## Passage to read

########

Hook says you’re being irrational. But you don’t feel irrational. And that’s the problem.

Arrow (the non-truth-functional theory) tries to fix this. Arrow says: when the antecedent (the “if” part) is false, the conditional might be true or false, depending on the situation. If the wire was live and you would have been shocked, then “if you touched the wire, you’d get a shock” is true, even though you didn’t touch it. If the wire was dead, it’s false.

This makes sense of our intuitions. But Arrow has a different problem.

The Problem with Arrow

Remember the ball in the bag? You know the ball is either red or blue. Should you be certain that “if it’s not red, it’s blue”?

Arrow says: not necessarily. Maybe the ball is red — that’s fine. Maybe the ball is blue — that’s fine. But the possibility that it’s green has been ruled out. Still, Arrow says you can’t be certain of the conditional. There might be some weird situation where the ball is red, but the nearest possible world where it’s not red is a world where it’s green. And in that world, the conditional is false.

That seems wrong. You are certain. You know the ball is either red or blue. You know that if it’s not red, it’s blue.

The Suppositional View

Supp (the suppositional theory) takes a completely different approach. Supp says: stop trying to figure out whether “if A, then B” is true as a statement about the world. Instead, think about what you’re actually doing when you make a conditional judgment.

Here’s the idea, first suggested by the philosopher Frank Ramsey in 1929. When you’re wondering “if A, then B,” you do something simple: you suppose A is true, and then you see what you think about B, given that supposition. You temporarily add A to your stock of knowledge and ask: now how likely does B seem?

That’s all. You’re not predicting some special kind of fact about the world. You’re doing something with your mind: making a hypothetical judgment.

This is surprisingly powerful. It explains both of our puzzles.

Puzzle 1: You know the ball is either red or blue. You suppose it’s not red. Given that supposition, how likely is it that it’s blue? 100%. So you’re certain of the conditional. ✓

Puzzle 2: You think the Republicans probably won’t win. You suppose they do win. Given that supposition, you might think: “Now what? They’d probably cut taxes, actually.” So your conditional belief is low, even though you think the antecedent is unlikely. ✓

Supp gets both answers right.

########

## Recorded data
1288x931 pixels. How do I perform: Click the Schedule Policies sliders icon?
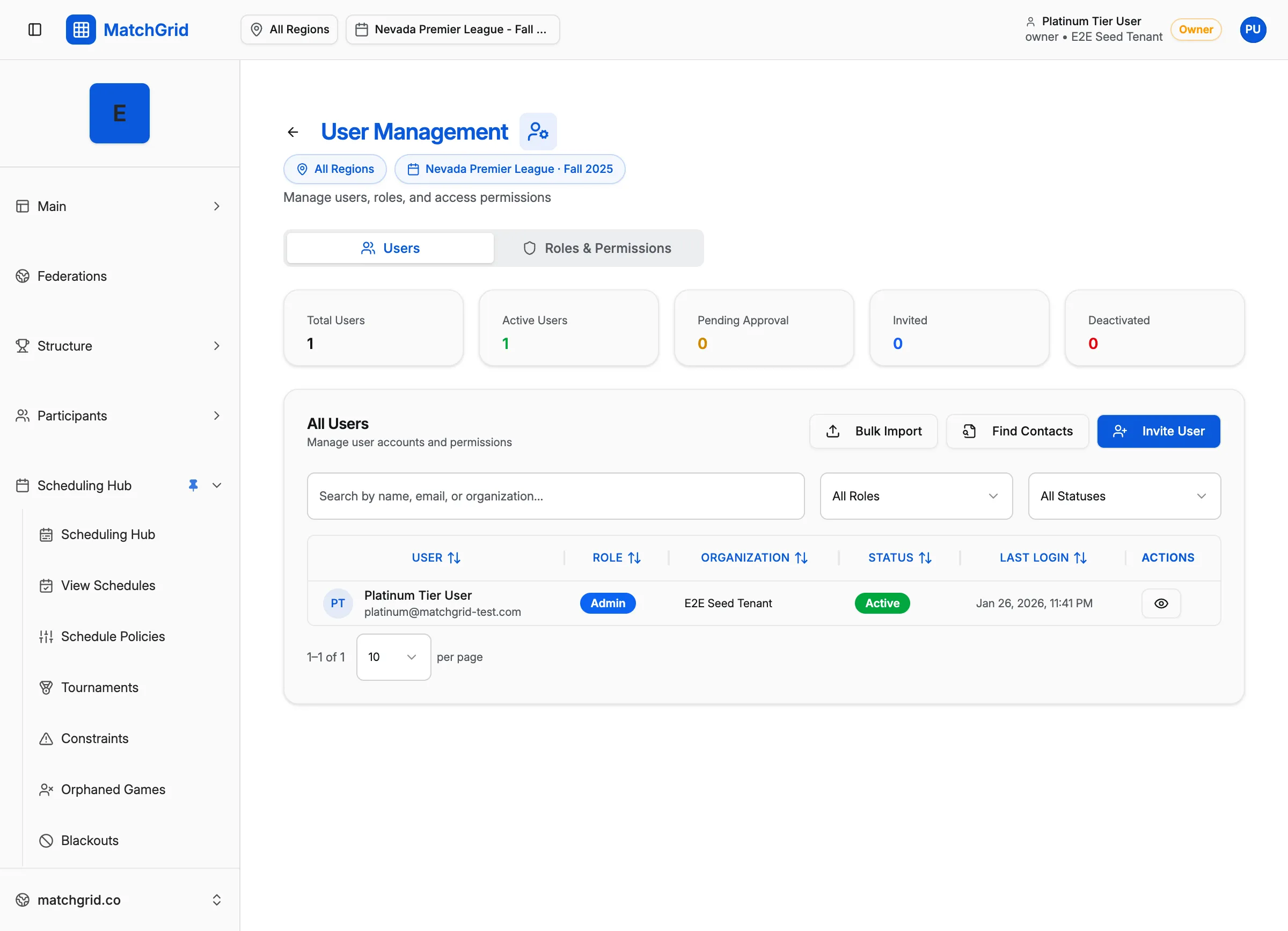pos(46,636)
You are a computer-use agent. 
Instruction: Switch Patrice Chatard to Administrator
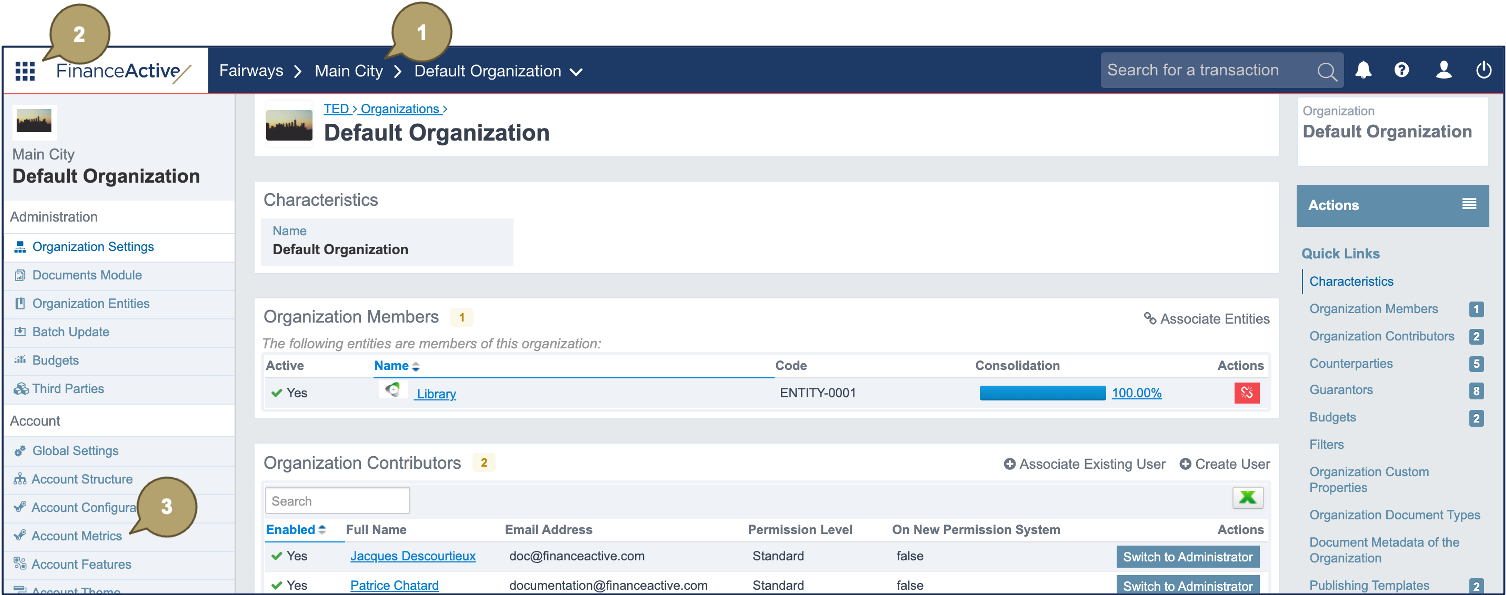point(1188,584)
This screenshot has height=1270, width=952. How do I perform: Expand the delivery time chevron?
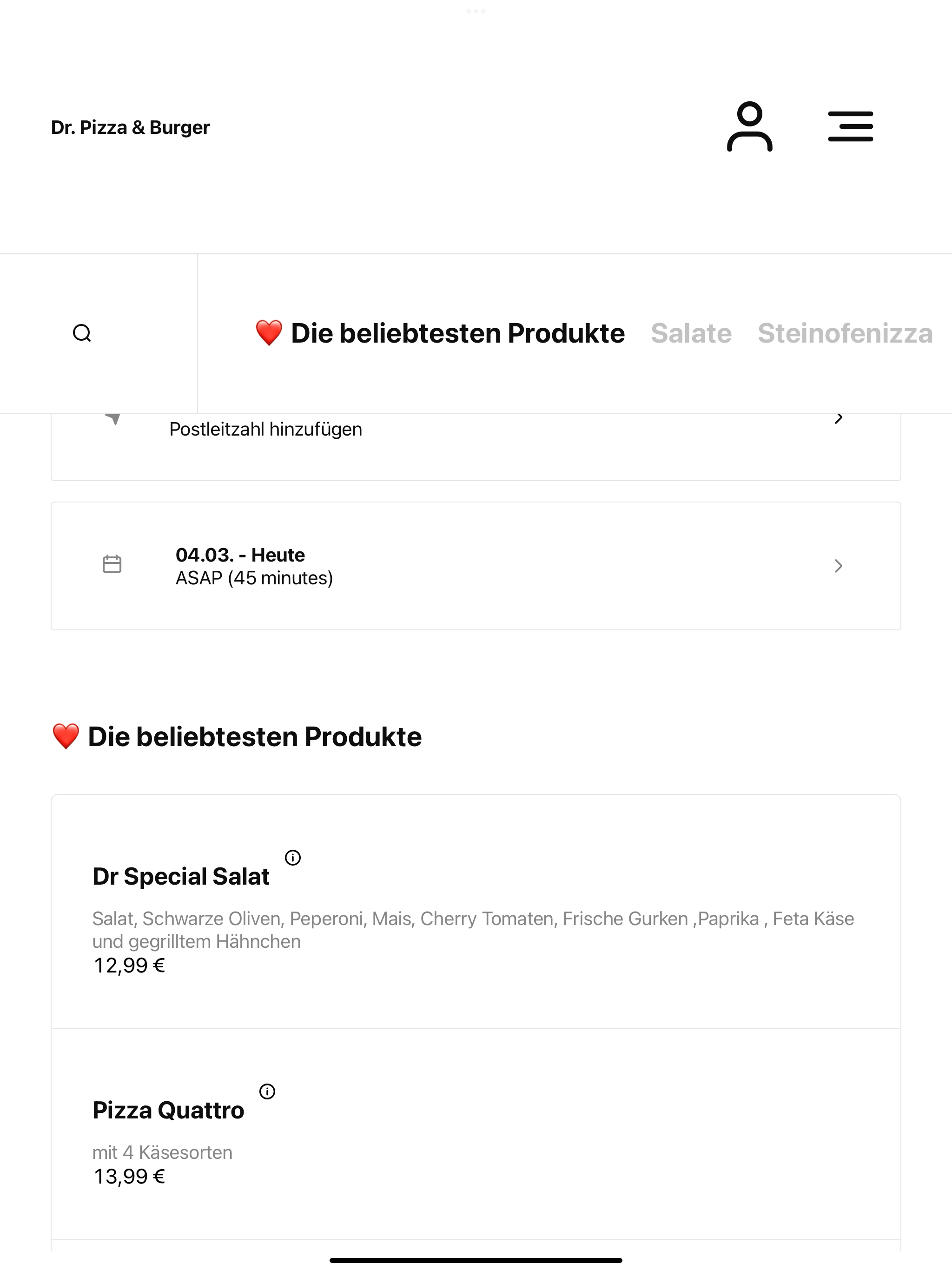click(838, 566)
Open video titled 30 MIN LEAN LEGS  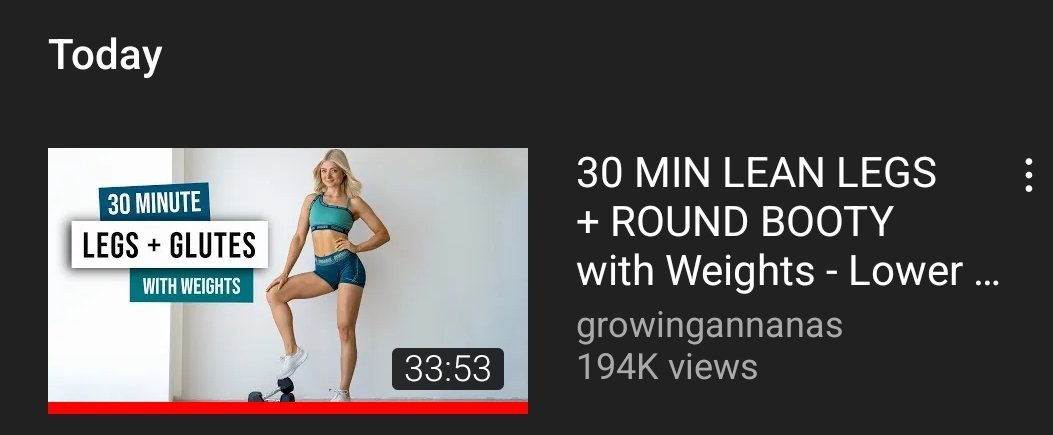click(756, 172)
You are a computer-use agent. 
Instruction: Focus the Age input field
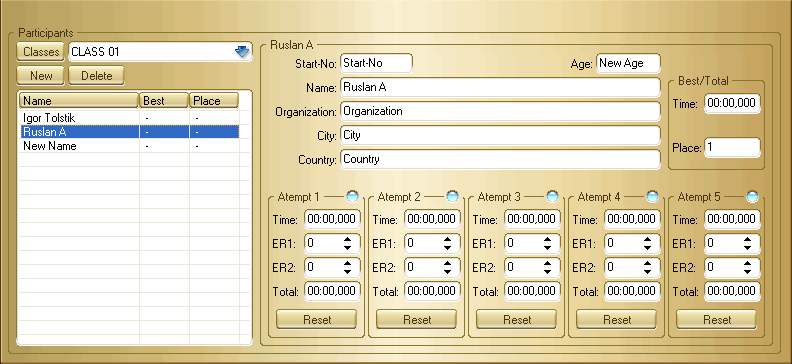628,64
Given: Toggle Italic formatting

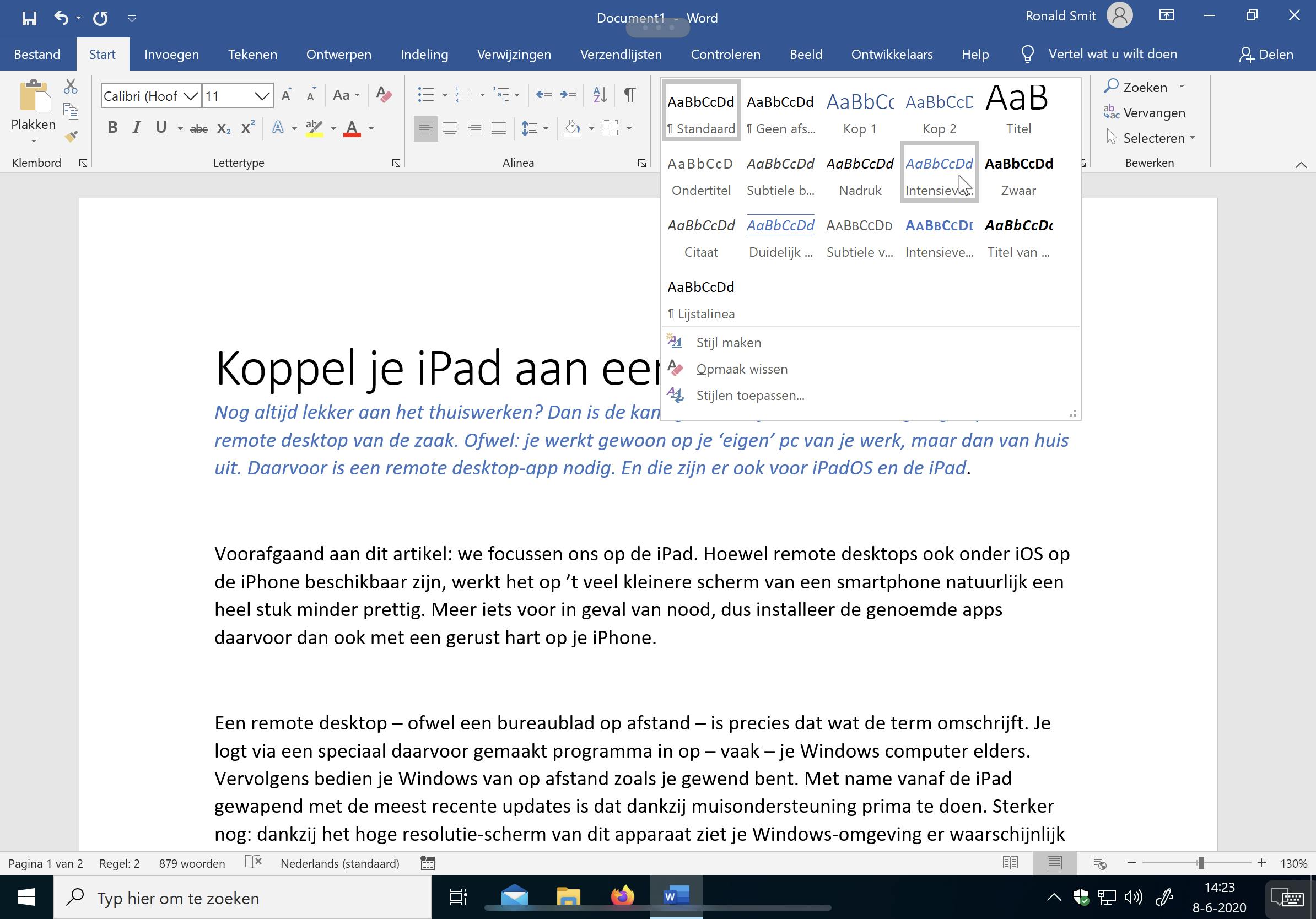Looking at the screenshot, I should pos(137,128).
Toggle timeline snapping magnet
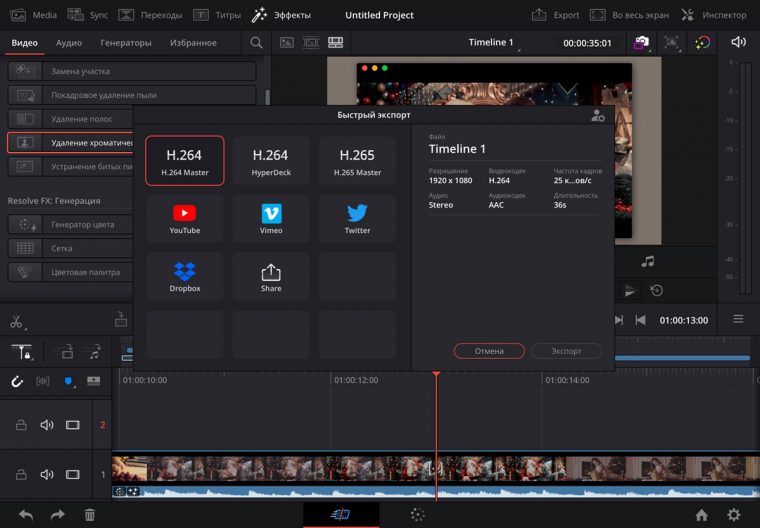760x528 pixels. click(x=17, y=381)
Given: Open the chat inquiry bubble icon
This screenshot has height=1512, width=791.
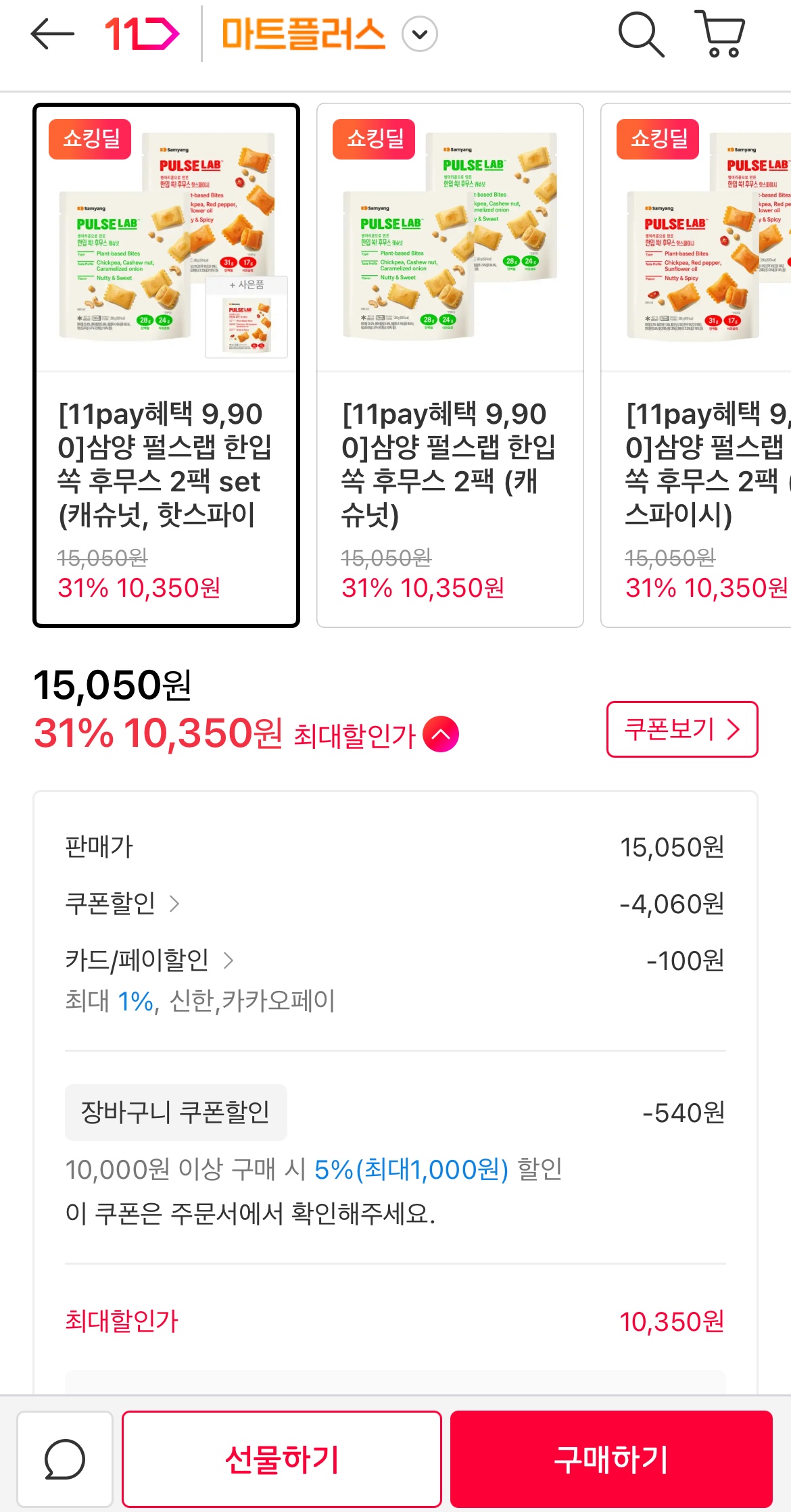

########

## The tasks
#1 Condense the paragraph of the text on conditionals that begins "Here's the idea, first suggested" into a short bulleted list that keeps its main facts.
#2 Pick up the text on conditionals after its final sentence and continue it.
The lines are not needed for this work.

## Answers in order
#1
- The philosopher Frank Ramsey first proposed the idea in 1929.
- To judge "if A, then B," suppose A is true.
- Temporarily add A to what you know.
- Then ask how likely B seems under that supposition.

#2
But Then… What Are Conditionals?

Here’s where it gets genuinely strange. If Supp is right, then “if A, then B” doesn’t describe a fact about the world. It’s not a proposition that can be true or false in the normal way. It’s more like a rule for thinking: suppose A, then judge B.

The philosopher David Lewis proved something remarkable in 1976. He showed that there’s no way to assign truth conditions to conditionals that makes the probability of “if A, B” equal to the conditional probability of B given A, for all possible probability distributions. In other words: what you’re doing when you assess a conditional doesn’t match up with assessing the probability that some proposition is true.

This is a big deal. It means that if Supp is right, conditionals aren’t ordinary statements at all. They’re something else.

What We Lose

If conditionals aren’t ordinary statements, we lose something. We can’t easily combine them with “and,” “or,” and “not” in the normal way. What does “It’s not the case that if you touch the wire, you’ll get a shock” mean? It’s not just “if you touch the wire, you won’t get a shock” — those are different claims.

Philosophers are still working on this. Some have developed complicated theories using three truth values (true, false, and undefined) or using pairs of possible worlds instead of single worlds. Others have given up and gone back to Hook’s view, arguing that our intuitions are just wrong and we should learn to live with the weird consequences.

What This Tells Us

The debate about conditionals matters because it’s really a debate about what kind of creatures we are. When we say “if… then…,” are we describing the world or doing something with our minds? Are we tracking some special kind of fact about what would happen in other possible situations, or are we just running a mental simulation?

Different philosophers give different answers. Hook says it’s simple logic. Arrow says it’s about possible worlds. Supp says it’s about supposition and reasoning.

Nobody has won the argument. That’s part of what makes it interesting. The next time you say “if” — and you will, probably within the next hour — you’ll be doing something that the smartest people in the world still don’t fully understand.

Key Terms

Term	What it does in this debate
Antecedent	The “if” part of a conditional (“if A, then B” — A is the antecedent)
Consequent	The “then” part (“if A, then B” — B is the consequent)
Truth-functional	A way of understanding a logical operator where the truth of the whole is determined entirely by the truth of the parts
Conditional probability	The probability of B given that A is true; written P(B\|A)
Supposition	Temporarily assuming something is true, even if you don’t believe it actually is
Modus ponens	The rule: if A is true, and “if A then B” is true, then B is true
Ramsey Test	The idea that you assess “if A, B” by adding A to your beliefs and seeing what you think about B
Triviality results	Proofs showing that conditional probabilities can’t match probabilities of any proposition’s truth

Key People

Frank Ramsey (1903–1930) — A British philosopher who died at 26 but left behind ideas that still shape philosophy. He suggested that conditionals are assessed by adding the antecedent hypothetically to one’s beliefs.
David Lewis (1941–2001) — A brilliant and creative American philosopher. He proved that conditional probabilities can’t be probabilities of truth of any proposition, which shook up the whole debate.
H. P. Grice (1913–1988) — A British philosopher who argued that many puzzles about “if” could be explained by rules of conversation rather than logic itself.
Ernest Adams (born 1924) — An American philosopher who developed the suppositional theory into a full logical system showing which arguments with conditionals are valid.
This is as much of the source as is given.